[AUFGABEN]
[1] An welchem Datum teilte Sven Lehmann laut dem Textauszug über Zahra die Nachricht mit dem Selfie?
[2] Schreiben Sie den Textauszug über Zahra im Anschluss an seinen letzten Satz weiter.

[TEXTAUSZUG]

Viel wissen wir darüber nicht. Offiziell haben wir dies von Sven Lehmann erfahren, dem Queer-Beauftragten der Bundesregierung. Er teilte am 21. Dezember 2023 eine Nachricht inklusive Selfie, das ihn mit Zahra vor dem Kölner Dom zeigt. Sven Lehmann hatte zuvor die politische Patenschaft für Zahra übernommen und gemeinsam mit Amnesty ihre Freilassung gefordert.
Sie wurde Ende 2021 festgenommen, als sie versuchte, den Iran zu verlassen. Warum geriet sie ins Visier der Behörden?

[GEGEBENE DATEN]
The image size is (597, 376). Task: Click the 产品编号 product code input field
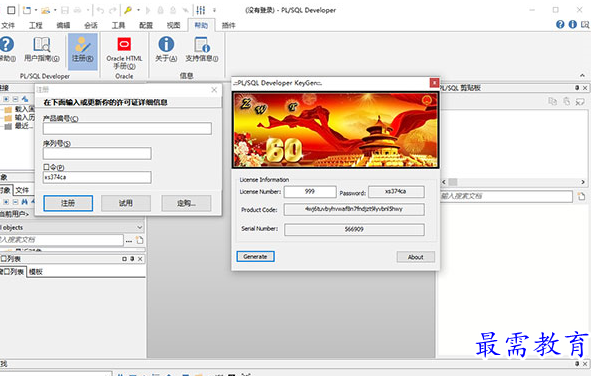pyautogui.click(x=127, y=129)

[LÖSUNGEN]
[1] Am 21. Dezember 2023.

[2]
Zahra ist eine engagierte und gut vernetzte Aktivistin. Sie hat ihre Forderungen nach mehr Rechten für die LGBTI-Community regelmäßig in sozialen Netzwerken wie Instagram und 6Rang geteilt. Die iranische Gesellschaft ist in diesen Fragen sehr gespalten: Die jüngere Generation ist offen und liberal – was sich auch in den jüngsten Protesten "Frau, Leben, Freiheit" widerspiegelt. Die ältere Generation hat mehr Vorurteile gegenüber Homosexualität. Diese Kluft versucht Zahra zu überwinden. Im Iran kann allein die Aussage, dass homosexuelle Handlungen selbstverständlich sind, zu Strafverfolgung, Folter und sogar zur Todesstrafe führen. Zahra wurde auf dieser Grundlage Anfang August 2022 der "Verdorbenheit auf Erden" für schuldig befunden.
Wirkt sich die Niederschlagung der Proteste "Frau, Leben, Freiheit" im Iran auch auf die Verfolgung von LGBTI+ aus?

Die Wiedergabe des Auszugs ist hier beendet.